» ASSIGNED TASK: Would you reproduce each line below exactly, leaving every picture out?

» SUPPLIED RECORDS:
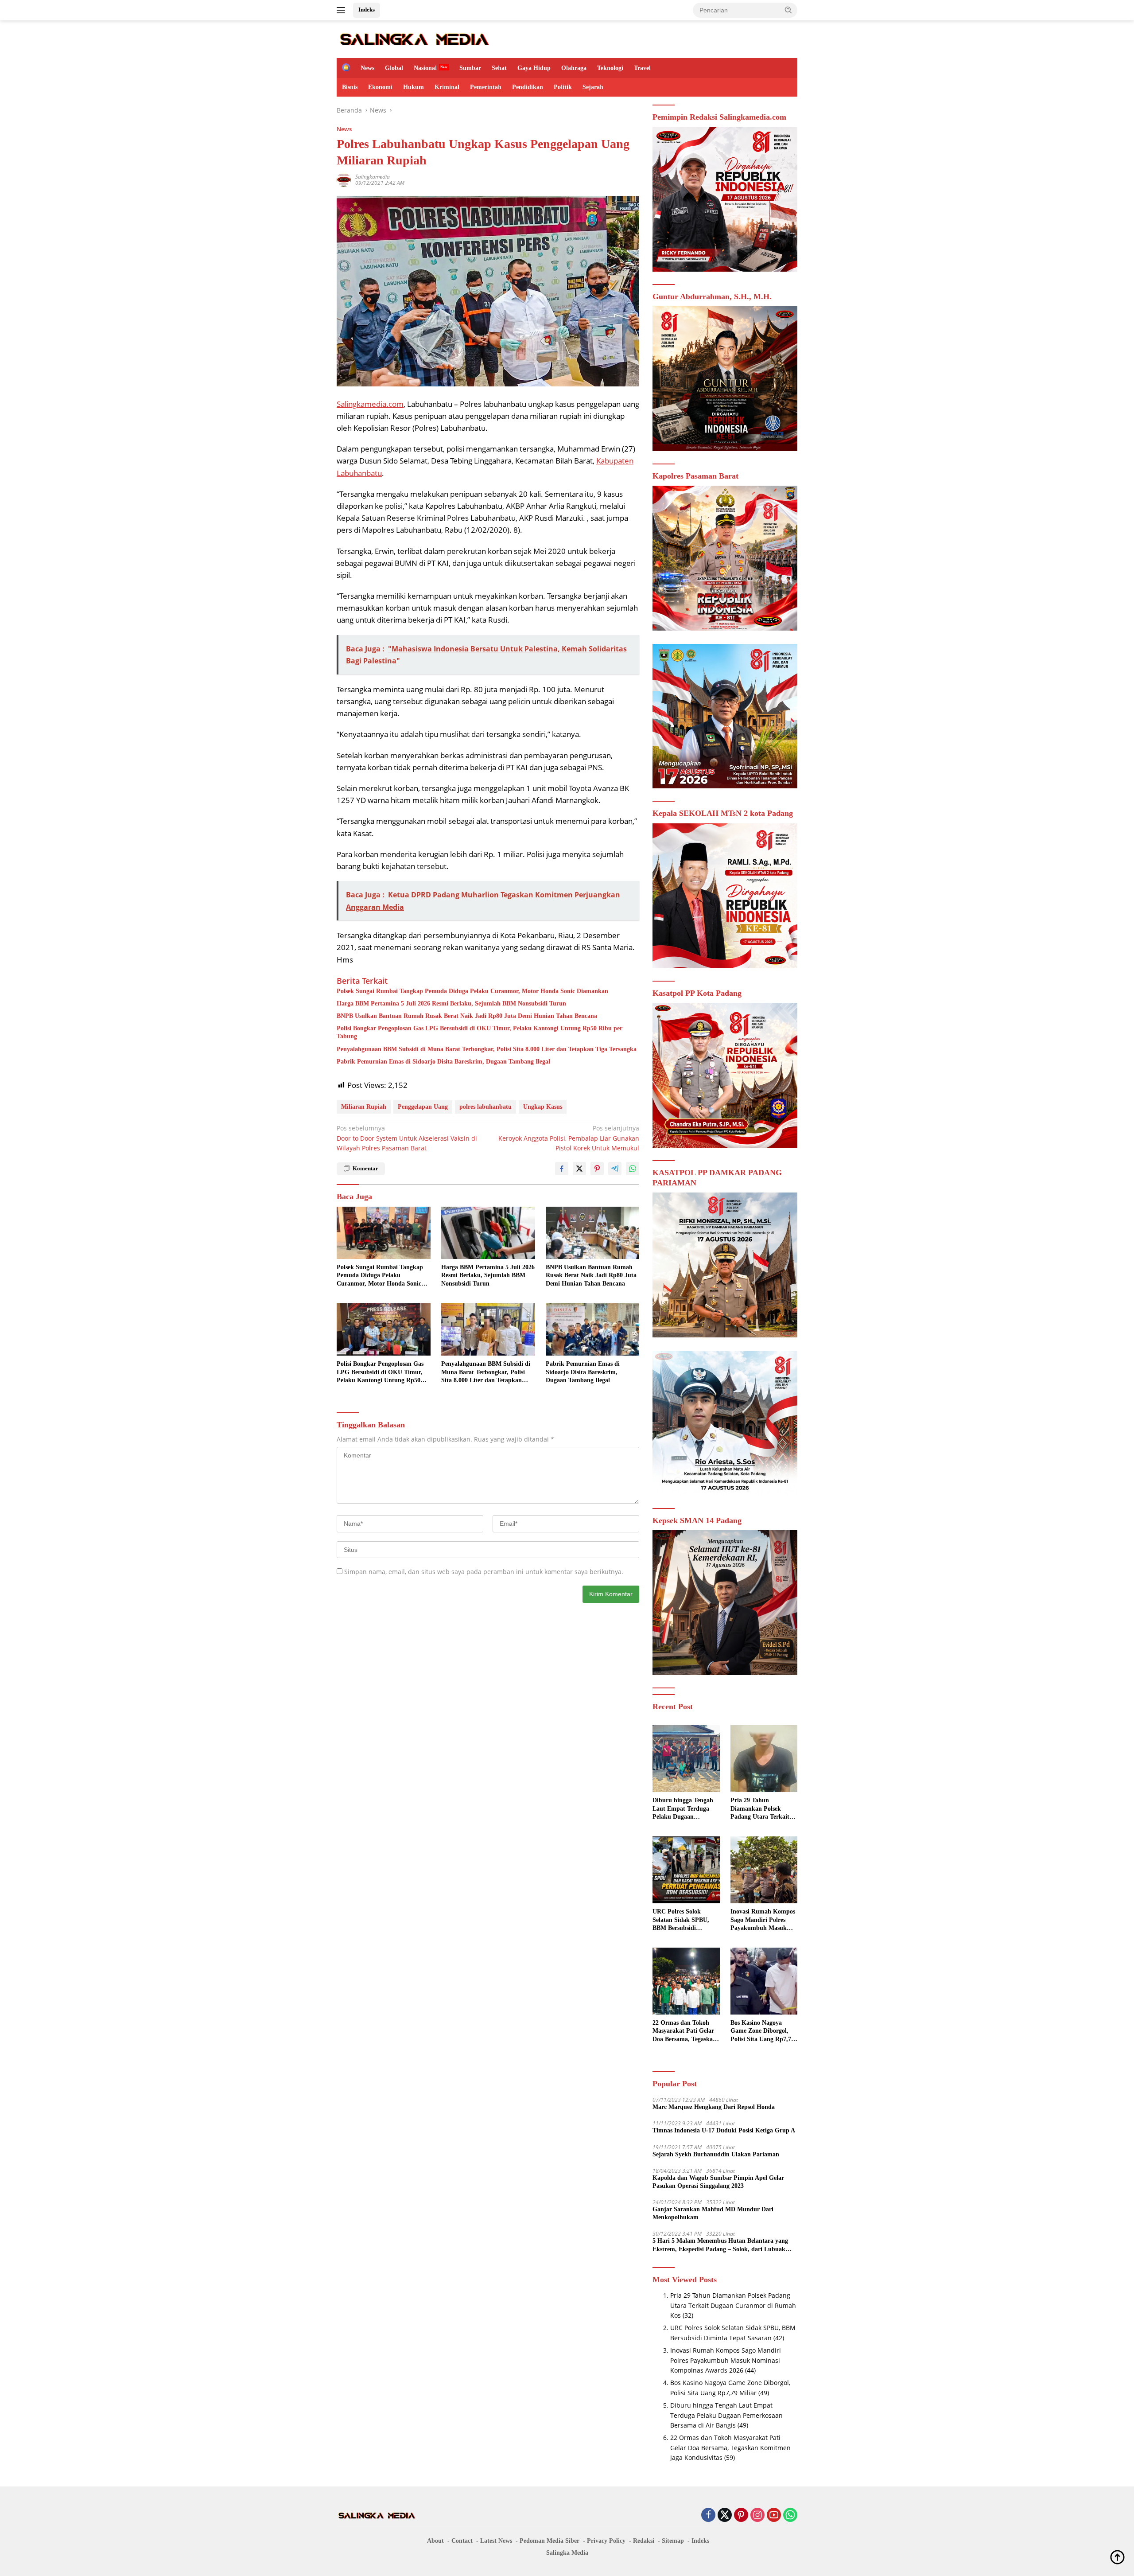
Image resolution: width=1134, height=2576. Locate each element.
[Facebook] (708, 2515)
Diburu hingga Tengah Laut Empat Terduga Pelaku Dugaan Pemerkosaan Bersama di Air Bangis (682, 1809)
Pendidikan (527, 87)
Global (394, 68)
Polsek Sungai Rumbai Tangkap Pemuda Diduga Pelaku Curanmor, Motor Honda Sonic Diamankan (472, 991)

» TASK OUTPUT:
Image resolution: width=1134, height=2576. Locate each element.
[Facebook] (708, 2515)
Diburu hingga Tengah Laut Empat Terduga Pelaku Dugaan Pemerkosaan Bersama di Air Bangis (682, 1809)
Pendidikan (527, 87)
Global (394, 68)
Polsek Sungai Rumbai Tangkap Pemuda Diduga Pelaku Curanmor, Motor Honda Sonic Diamankan (472, 991)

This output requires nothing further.